# ειστε vs. εισθε



## James Bates

Is there any difference between ειστε and εισθε? I know the former is the second person plural of "to be", i.e. "you are".


----------



## Perseas

_Είστε_ is Demotic Greek, the modern vernacular of the Greek language. So, this is the form you would mostly hear in every-day communications.
_Είσθε_ is Katharevousa, which preserves many archaic forms.

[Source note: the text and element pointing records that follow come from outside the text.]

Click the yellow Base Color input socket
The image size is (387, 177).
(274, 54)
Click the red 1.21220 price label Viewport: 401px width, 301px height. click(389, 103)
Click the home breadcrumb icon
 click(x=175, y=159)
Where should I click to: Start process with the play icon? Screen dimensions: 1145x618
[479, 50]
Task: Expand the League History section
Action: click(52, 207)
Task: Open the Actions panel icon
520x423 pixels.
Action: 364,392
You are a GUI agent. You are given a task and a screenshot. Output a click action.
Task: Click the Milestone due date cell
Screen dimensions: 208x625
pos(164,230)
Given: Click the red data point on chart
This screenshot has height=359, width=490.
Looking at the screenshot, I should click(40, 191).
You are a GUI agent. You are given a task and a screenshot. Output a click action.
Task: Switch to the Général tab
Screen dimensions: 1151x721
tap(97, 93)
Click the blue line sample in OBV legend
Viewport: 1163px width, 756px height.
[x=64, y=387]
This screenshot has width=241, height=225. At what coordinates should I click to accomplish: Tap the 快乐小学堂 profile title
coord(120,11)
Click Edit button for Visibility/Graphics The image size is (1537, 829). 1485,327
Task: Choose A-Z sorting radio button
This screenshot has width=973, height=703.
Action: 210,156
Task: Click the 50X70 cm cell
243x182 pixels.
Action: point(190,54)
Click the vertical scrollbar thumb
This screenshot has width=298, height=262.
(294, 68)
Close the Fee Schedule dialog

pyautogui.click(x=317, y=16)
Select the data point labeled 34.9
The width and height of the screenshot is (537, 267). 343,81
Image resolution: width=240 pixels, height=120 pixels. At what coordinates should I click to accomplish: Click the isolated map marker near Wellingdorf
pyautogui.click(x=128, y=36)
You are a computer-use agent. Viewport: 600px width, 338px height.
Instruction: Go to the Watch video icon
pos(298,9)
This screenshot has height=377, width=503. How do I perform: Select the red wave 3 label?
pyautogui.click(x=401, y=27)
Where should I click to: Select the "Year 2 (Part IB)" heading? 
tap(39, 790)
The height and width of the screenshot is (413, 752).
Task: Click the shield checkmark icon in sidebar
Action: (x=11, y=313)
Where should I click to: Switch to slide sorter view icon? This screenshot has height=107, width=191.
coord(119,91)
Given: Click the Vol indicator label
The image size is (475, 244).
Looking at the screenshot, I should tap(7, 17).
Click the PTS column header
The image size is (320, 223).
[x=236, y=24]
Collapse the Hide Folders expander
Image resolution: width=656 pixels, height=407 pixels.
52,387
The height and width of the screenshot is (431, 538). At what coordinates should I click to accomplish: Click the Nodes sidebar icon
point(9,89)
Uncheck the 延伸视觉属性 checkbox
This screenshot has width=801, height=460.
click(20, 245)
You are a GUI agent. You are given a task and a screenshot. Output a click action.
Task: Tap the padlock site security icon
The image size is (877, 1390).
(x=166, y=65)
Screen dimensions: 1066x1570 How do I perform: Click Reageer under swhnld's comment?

Both mean "you are" in plural or formal singular.


----------



## sotos

Είστε looks more correct to me and is close to the ancient εστέ. I don't know why some modern Greeks change the -στ- to -σθ- in many verbs.


----------



## James Bates

Sas efkharisto!


----------



## JuniorBoy

James Bates said:


> Sas efkharisto!


There is no difference between these two words.Both are understandable 

No problem.


----------



## Acestor

As Perseas says, the -σθε ending is indicative of more formal and mostly obsolete Greek (katharevousa) while the -στε ending is the prevalent form in Greek demotic. Είστε is the form taught in schools nowadays. Είσθε is out. The same happens with other verbs: θυμάστε is preferred over θυμάσθε, αφαιρείστε over αφαιρείσθε etc.


----------



## James Bates

Thank you


----------